Organizations tend to bloat.

Random, rapid cuts might not be the fix here, but headcount was too high.



> Organizations tend to bloat.

Say I'm an engineer. And I write code all day. And I get paid by a company to do it. And it blows up in production. And I tell my boss "code tends to blow up".

Or I tell my boss "code tends to take longer than estimated to deliver".

I wouldn't be given lots of promotions/bonuses with that outlook.

We're talking about a Twitter CEO with $30m/yr+ in total compensation.

There's no way his/her view was "shrug, organizations tend to bloat" while racking in extremely competitive + good pay as somebody whose main job is to drive a company towards maximum growth/profitability.

There's no way the CEO was able to convince a majority of people responsible for paying him (the board), to pay award him $30m/yr in stock options, while he was also "bad at his job enough" to let the organization bloat without as much as an afterthought to it.

We, the people on the outside looking in, have to be missing something.


> There's no way his/her view was "shrug, organizations tend to bloat" while racking in extremely competitive + good pay as somebody whose main job is to drive a company towards maximum growth/profitability.

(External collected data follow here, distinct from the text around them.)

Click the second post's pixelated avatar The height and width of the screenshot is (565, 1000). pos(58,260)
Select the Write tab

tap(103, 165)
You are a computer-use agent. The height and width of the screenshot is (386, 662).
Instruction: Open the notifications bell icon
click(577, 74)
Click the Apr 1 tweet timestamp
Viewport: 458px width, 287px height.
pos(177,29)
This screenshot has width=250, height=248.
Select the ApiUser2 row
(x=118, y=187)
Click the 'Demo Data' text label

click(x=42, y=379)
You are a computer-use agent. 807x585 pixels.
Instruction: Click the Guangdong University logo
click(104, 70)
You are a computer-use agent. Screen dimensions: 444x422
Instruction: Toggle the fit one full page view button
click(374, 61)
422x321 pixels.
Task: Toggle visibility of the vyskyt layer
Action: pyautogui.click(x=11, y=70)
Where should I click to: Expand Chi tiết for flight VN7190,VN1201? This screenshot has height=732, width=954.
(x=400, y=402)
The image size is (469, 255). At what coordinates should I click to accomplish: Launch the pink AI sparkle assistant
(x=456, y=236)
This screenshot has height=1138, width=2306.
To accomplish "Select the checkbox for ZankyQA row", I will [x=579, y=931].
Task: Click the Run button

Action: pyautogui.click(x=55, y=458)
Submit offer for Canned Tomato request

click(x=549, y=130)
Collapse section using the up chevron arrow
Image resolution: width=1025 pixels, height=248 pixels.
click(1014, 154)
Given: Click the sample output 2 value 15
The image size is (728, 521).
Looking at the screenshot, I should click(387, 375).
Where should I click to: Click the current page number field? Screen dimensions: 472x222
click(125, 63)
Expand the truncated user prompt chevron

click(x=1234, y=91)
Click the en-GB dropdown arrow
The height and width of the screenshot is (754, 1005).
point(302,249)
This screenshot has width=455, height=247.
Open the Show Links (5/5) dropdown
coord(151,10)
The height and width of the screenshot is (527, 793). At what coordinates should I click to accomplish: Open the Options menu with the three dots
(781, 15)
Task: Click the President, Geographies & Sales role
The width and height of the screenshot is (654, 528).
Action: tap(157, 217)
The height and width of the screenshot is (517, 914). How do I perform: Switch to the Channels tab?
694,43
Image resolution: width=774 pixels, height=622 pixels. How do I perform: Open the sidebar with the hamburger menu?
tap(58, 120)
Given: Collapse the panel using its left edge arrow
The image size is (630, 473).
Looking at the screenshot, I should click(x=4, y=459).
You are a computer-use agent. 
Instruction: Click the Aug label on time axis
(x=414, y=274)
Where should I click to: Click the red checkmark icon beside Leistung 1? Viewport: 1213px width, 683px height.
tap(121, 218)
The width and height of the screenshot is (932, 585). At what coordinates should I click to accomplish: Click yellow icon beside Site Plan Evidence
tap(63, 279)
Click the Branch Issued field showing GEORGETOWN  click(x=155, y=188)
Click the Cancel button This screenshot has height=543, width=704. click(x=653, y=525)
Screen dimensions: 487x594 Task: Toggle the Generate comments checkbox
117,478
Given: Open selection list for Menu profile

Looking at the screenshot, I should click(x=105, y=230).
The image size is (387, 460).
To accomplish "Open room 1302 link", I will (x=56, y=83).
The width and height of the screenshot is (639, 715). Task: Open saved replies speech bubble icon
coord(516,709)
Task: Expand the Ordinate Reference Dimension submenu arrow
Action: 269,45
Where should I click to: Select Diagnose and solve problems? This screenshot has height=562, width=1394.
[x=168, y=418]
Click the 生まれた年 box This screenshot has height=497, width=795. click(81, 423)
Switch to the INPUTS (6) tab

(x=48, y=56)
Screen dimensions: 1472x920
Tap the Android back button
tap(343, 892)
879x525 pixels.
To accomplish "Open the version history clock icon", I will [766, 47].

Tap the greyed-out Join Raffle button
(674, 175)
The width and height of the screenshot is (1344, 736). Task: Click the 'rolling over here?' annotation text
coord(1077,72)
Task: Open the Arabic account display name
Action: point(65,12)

> There's no way the CEO was able to convince a majority of people responsible for paying him (the board), to pay award him $30m/yr in stock options, while he was also "bad at his job enough" to let the organization bloat without as much as an afterthought to it.

Why not? Why would those board members have ever called him out? The more they're paying him, the more they can pay themselves too.


Yep, my understanding is that cronyism between the executive and the board is a huge issue driving CEO pay. (Boards can also just be out to lunch.)

One way to fix this is to make corporate takeovers easier. This sort of cronyism ends up being a con on the shareholders (and the con is especially easy to pull off if the "shareholders" are passive index funds that don't pay much attention to their holdings).

By removing legal protection on corporate raiding, the board+CEO have to worry about activist investors who ask inconvenient questions like "why are you paying yourself $30M a year instead of giving shareholders a dividend?"

https://www.overcomingbias.com/2010/01/enable-raiders.html


This is a appeal to imperfect authorities that make mistakes all the time. By that logic, Elon was able to convince banks to loan 14B to acquire and gut Twitter. There was no way the staff and shareholders of those organizations, much larger and more proven than Twitter could have been so complacent and ignorant to make such a mistake.

Elon himself is a CEO with a better track record than Parag, why is he not more legitimate if we are pretending leaders can't make mistakes


This is exactly what happens. It's also why CEOs buy other firms even though research shows the majority of takeovers fail. Just pick up any management book in the last 20 years.

There's a clear correlation between org size and CEO pay, even when not in the company's interests. Some CEOs and managers also love the power. Politics is also at work.


> CEOs buy other firms even though research shows the majority of takeovers fail

I think you’re confusing takeovers with mergers/acquisitions


Does a CEO get paid more than the sum of both CEOs pre merger?


  > Or I tell my boss "code tends to take longer than estimated to deliver".
I've used variations of that phrase throughout my career. I'm very well paid, partly because I account for this and make certain that other stakeholders are aware.


> We're talking about a Twitter CEO with $30m/yr+ in total compensation.

Jack, who was once the CEO of Twitter, has said that they hired too many people too fast.

Elon, who is "paid" way more than $30 million/year to run several companies, also apparently thinks it was very bloated.

I'm not necessarily saying the billionaires are right and the millions are wrong. I'm just pointing out the clear counterexamples to your appeal to authority. I honestly don't understand why you would be so surprised to find out that millionaires also make plenty of mistakes. The Twitter stock price to a degree is one indicator that the Twitter executives were making mistakes.


Nope, just misaligned incentives. It really can be this simple sometimes.